O Governo destaca os aumentos, face a 2016, de 54% na quota de pesca do tamboril (que passa para as 656 toneladas), de 10% na raia (passam para 1.156 toneladas), de 5% no lagostim (passa para 252 toneladas) e de 20% no atum rabilho (passa para 399 toneladas, sujeitas a ajustamento anuais),”todas elas quotas de espécies com muito elevado preço médio de primeira venda”, bem como a quota de juliana, “que foi aumentada de 9 para 107 toneladas” (+1.089%), de sarda, que aumenta 14%, e de verdinho, que aumenta 80%.

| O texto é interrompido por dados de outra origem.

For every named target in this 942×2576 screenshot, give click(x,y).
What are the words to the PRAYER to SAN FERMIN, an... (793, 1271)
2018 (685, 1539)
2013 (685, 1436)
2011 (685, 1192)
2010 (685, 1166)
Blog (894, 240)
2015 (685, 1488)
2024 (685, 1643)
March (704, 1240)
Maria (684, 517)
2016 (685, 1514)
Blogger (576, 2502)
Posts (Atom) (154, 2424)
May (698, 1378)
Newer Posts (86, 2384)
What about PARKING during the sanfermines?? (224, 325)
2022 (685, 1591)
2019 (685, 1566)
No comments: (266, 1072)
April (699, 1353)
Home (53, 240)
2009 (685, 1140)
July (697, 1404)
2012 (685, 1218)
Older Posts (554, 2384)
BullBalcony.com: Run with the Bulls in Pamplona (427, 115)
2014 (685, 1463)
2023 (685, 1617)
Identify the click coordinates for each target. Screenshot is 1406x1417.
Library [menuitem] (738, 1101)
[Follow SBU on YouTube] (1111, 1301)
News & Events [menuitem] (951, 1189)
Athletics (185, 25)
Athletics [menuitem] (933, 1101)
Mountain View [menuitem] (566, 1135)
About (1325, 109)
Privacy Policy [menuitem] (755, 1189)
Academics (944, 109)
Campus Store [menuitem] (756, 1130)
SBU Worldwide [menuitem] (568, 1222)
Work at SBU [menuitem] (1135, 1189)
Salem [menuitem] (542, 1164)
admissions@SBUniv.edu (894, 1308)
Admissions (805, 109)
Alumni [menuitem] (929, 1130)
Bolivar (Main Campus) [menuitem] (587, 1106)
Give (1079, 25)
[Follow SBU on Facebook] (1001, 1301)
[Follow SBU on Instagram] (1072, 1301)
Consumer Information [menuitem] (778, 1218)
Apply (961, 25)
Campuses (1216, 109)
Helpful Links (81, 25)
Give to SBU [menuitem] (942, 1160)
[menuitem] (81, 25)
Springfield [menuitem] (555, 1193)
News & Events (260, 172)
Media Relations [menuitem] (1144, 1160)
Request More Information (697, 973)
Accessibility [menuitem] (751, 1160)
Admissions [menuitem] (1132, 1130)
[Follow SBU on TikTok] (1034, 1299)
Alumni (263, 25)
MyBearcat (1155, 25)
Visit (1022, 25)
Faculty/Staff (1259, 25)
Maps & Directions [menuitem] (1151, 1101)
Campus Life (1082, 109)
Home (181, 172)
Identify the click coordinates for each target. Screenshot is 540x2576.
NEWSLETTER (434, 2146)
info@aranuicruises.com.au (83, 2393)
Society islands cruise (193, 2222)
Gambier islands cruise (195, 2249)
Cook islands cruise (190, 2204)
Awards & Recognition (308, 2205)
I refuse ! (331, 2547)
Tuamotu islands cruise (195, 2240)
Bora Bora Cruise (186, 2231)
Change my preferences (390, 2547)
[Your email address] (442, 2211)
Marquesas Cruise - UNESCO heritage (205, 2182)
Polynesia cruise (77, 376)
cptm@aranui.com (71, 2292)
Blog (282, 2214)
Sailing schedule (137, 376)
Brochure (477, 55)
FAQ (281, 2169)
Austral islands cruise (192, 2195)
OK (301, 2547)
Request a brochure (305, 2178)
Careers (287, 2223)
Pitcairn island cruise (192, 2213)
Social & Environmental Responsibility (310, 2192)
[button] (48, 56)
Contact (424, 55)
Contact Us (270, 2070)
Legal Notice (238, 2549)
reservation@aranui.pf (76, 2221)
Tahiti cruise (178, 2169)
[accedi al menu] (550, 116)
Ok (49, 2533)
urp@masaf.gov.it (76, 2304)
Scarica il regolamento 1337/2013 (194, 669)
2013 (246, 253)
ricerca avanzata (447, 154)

A quota do bacalhau aumentou 5% (no conjunto das três origens – Noruega, Svalbard e NAFO), com uma subida de 16% para o bacalhau da Noruega, e a do biqueirão aumentou 18% para 6.552 toneladas, havendo neste caso um compromisso da Comissão Europeia (CE) de rever o total admissível de captura (TAC) e as quotas, “de forma intercalar, em 2017, na sequência de novo parecer científico, no caso de o mesmo o permitir, como tudo indica”.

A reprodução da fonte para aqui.